▸ Records shown
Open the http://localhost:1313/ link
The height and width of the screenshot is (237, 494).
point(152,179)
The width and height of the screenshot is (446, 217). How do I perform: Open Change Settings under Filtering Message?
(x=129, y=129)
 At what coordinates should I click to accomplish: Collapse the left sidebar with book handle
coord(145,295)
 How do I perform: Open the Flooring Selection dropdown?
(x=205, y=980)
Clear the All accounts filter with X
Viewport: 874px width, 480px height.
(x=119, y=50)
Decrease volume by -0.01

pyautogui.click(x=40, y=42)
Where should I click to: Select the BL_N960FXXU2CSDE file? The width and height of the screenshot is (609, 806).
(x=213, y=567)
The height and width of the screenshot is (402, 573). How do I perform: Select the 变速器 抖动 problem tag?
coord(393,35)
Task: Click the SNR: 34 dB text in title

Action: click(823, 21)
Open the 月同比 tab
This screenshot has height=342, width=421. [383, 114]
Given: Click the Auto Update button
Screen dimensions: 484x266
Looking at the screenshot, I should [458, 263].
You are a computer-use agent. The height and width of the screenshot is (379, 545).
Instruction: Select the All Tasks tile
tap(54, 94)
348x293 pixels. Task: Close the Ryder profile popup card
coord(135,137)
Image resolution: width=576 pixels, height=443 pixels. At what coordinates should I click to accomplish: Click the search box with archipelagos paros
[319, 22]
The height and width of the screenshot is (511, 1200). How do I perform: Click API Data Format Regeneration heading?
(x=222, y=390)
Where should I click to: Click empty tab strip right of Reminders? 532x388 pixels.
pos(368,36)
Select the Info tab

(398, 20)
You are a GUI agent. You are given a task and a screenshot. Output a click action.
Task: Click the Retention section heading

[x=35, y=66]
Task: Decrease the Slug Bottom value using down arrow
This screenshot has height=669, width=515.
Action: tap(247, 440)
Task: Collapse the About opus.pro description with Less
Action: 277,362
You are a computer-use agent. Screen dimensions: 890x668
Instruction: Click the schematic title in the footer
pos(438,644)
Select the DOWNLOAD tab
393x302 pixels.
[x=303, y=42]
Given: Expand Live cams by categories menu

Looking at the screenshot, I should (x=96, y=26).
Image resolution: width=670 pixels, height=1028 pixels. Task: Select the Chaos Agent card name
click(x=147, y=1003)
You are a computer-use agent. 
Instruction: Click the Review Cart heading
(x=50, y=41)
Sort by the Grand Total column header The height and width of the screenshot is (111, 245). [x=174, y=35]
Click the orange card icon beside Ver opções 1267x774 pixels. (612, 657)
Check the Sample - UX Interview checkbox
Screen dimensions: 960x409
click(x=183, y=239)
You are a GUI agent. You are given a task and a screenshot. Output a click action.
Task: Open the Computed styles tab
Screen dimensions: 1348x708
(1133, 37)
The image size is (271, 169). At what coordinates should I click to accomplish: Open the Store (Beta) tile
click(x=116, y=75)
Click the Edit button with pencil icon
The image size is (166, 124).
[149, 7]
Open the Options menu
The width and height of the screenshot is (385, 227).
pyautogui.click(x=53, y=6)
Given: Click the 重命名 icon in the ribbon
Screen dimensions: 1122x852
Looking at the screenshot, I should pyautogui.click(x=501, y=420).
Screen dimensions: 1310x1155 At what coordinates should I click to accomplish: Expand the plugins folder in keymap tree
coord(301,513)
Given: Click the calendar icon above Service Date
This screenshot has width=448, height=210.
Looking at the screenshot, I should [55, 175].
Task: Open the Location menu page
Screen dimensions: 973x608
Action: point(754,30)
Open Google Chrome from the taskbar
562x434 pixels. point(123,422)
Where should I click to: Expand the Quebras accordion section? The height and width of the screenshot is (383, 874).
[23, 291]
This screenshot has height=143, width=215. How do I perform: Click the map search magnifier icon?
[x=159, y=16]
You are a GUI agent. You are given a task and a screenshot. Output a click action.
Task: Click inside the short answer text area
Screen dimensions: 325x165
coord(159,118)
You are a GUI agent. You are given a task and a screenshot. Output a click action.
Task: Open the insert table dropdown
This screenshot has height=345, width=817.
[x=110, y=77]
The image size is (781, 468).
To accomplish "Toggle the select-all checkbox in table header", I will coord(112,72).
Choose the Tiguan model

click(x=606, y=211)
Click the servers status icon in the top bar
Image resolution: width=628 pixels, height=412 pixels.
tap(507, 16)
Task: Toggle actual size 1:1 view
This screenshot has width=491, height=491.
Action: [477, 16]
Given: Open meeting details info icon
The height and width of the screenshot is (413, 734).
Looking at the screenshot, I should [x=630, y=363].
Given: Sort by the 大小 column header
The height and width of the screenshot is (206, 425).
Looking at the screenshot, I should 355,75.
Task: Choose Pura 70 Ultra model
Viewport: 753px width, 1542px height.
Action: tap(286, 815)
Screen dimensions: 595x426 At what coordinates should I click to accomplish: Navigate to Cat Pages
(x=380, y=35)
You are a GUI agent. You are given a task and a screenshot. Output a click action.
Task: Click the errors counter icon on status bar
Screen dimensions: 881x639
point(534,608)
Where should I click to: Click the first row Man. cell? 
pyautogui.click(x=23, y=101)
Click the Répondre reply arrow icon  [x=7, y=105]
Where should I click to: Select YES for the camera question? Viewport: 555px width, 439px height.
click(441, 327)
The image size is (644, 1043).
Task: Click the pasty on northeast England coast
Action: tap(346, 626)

▸ What to produce
Please print the lines from the one containing "This screenshot has height=143, width=215." through the last line of the material, exactly, and leave out all other lines.

▸ Result of the exercise
This screenshot has height=143, width=215. How do I perform: Click the map search magnifier icon?
[x=159, y=16]
You are a GUI agent. You are given a task and a screenshot. Output a click action.
Task: Click inside the short answer text area
Screen dimensions: 325x165
coord(159,118)
You are a GUI agent. You are given a task and a screenshot. Output a click action.
Task: Open the insert table dropdown
This screenshot has height=345, width=817.
[x=110, y=77]
The image size is (781, 468).
To accomplish "Toggle the select-all checkbox in table header", I will coord(112,72).
Choose the Tiguan model

click(x=606, y=211)
Click the servers status icon in the top bar
Image resolution: width=628 pixels, height=412 pixels.
tap(507, 16)
Task: Toggle actual size 1:1 view
This screenshot has width=491, height=491.
Action: [477, 16]
Given: Open meeting details info icon
The height and width of the screenshot is (413, 734).
Looking at the screenshot, I should [x=630, y=363].
Given: Sort by the 大小 column header
The height and width of the screenshot is (206, 425).
Looking at the screenshot, I should 355,75.
Task: Choose Pura 70 Ultra model
Viewport: 753px width, 1542px height.
Action: tap(286, 815)
Screen dimensions: 595x426 At what coordinates should I click to accomplish: Navigate to Cat Pages
(x=380, y=35)
You are a GUI agent. You are given a task and a screenshot. Output a click action.
Task: Click the errors counter icon on status bar
Screen dimensions: 881x639
point(534,608)
Where should I click to: Click the first row Man. cell? 
pyautogui.click(x=23, y=101)
Click the Répondre reply arrow icon  [x=7, y=105]
Where should I click to: Select YES for the camera question? Viewport: 555px width, 439px height.
click(441, 327)
The image size is (644, 1043).
Task: Click the pasty on northeast England coast
Action: tap(346, 626)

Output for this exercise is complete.